I think, therefore I am #flawless

Meet Women’s and Gender Studies Professor Kaila Story. Prof. Story is Associate Professor of Women's and Gender Studies in the College of Arts & Sciences, with a joint appointment in the Department of Pan-African Studies. She holds the Audre Lorde Chair in Race, Class, Gender, and Sexuality Studies. In this Q&A, we learn about Prof. Story’s interest in the intersections of gender, race, and sexuality both now and in the very ancient past, and that you don’t need to be a good dancer to love to dance.
I think, therefore I am #flawless

Meet Women’s and Gender Studies Professor Kaila Story.

Prof. Story is Associate Professor of Women's and Gender Studies in the College of Arts & Sciences, with a joint appointment in the Department of Pan-African Studies. She holds the Audre Lorde Chair in Race, Class, Gender, and Sexuality Studies. Prof. Story also co-hosts a weekly radio show of musings on politics, pop culture and black gay life called Strange Fruit.
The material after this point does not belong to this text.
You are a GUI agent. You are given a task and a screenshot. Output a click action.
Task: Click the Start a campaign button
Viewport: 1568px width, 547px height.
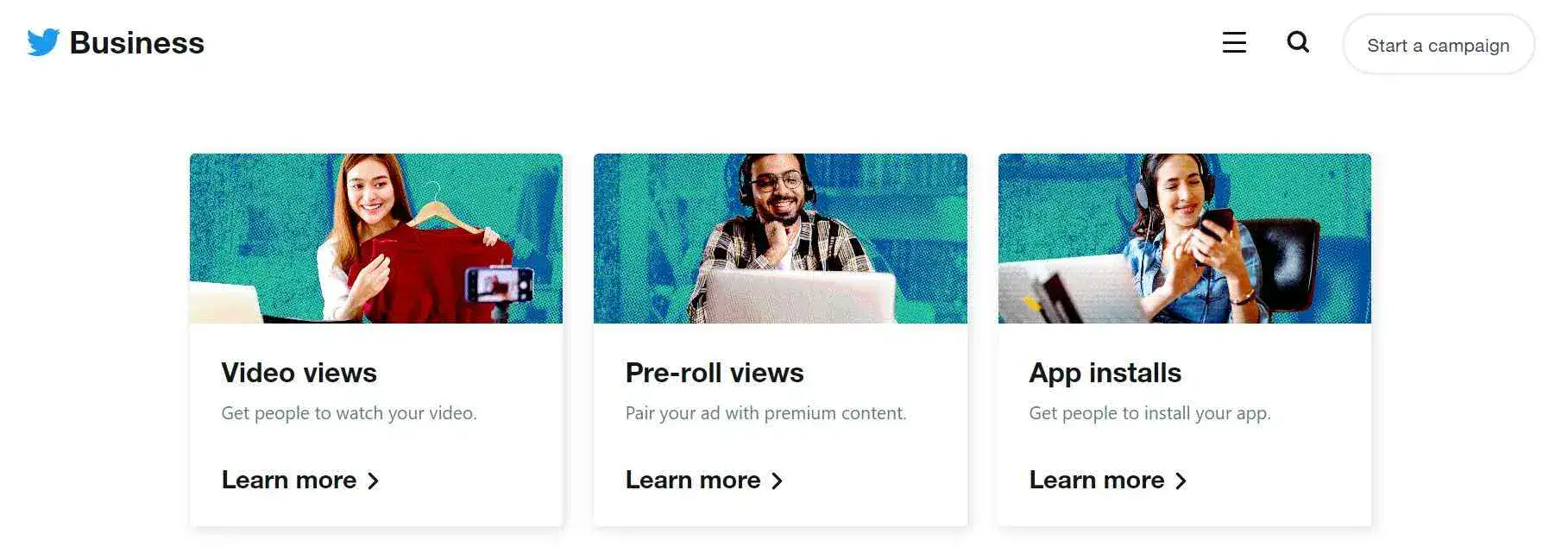(1438, 45)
In this Q&A, we learn about Prof. Story’s interest in the intersections of gender, race, and sexuality both now and in the very ancient past, and that you don’t need to be a good dancer to love to dance.

Department: Women’s and Gender Studies
Years at UofL: 7
Degree: Ph.D., African American Studies, Temple University (2007); Graduate Certificate, Women's Studies, Temple University (2007)

Research Focus:

My current research examines the intersections of race and sexuality, with special attention to black feminism, black lesbians, and black queer identity. Currently, I am exploring the new possibilities for resistance and political action through the existential and subjective exploration of my own black queer and feminist sexuality. Utilizing, Audre Lorde’s theoretical and literary figure, Afrekete as well as Alice Walker’s character Shug, I am researching how self-presentation, through aesthetic and embodied performance, creates a subjective counter-narrative and/or radical politic of the self that can be used as a useful strategy for racial, sexual, and gendered liberation and empowerment. Lastly, I am also exploring how the theoretical merging of Black Feminist Theory and Black Queer Theory, engenders an intellectual and lived possibility for black queer feminists to investigate their own subjectivity, recover their own agency, and begin to resist the various institutions that demand their conformity. My other research interests are Gender Socialization, Transnational Sexualities, Black feminisms, and Transnational Feminisms.

Who had the greatest influence on your career path?

My father, who also has his PhD in English, and has been teaching at the University of Michigan all of my life. My mother who was the first Feminist I ever had the pleasure of meeting and being influenced by, and Ann Russo, PhD who was my intellectual mentor at DePaul University where i received my BA. All of these individuals supported, loved, and believed in me, and what I could achieve at a scholastic level.

If funding were unlimited, what would you choose to research?

I would want to travel to Egypt and explore the tomb, artifacts, and rumored queerness of the ancient Egyptian Pharaoh Hatshepsut. She was the fifth pharaoh of the Eighteenth dynasty of Egypt. She came to the throne of Egypt in 1478 B.C. and ruled jointly with Thutmose III who had ascended to the throne as a child one year earlier. It is rumored she wore a false beard and also had different relationships with other women.

What is something your colleagues don’t know about you?

I love to dance. Although I'm not what you call "a good dancer," it is pure pleasure for me to dance to my favorite songs anywhere and everywhere.

Who or what inspires you?

Black Feminist Cultural Workers and Scholars have always had a huge impact on me and my work. These women have dedicated their lives and their work to the empowerment, enlightenment, and resistance of Black women. They are, and have remained a consistent point of inspiration for me and my research.

What’s the most thrilling or adventurous thing you’ve ever done?

I've traveled to Ghana, West Africa twice. Once when I was in undergrad and another time when I was in graduate school. Each visit was for six weeks. The experience was beyond educational. It was exciting, wondrous, and had a major impact on who I was and who I aimed to be. In eight weeks, I will be traveling to Florence, Italy to speak at the "Black Portraiture[s] II: Imaging the Black Body and Re-staging Histories," I am so honored and humbled by this opportunity, which I am sure will be another educational and impactful adventure.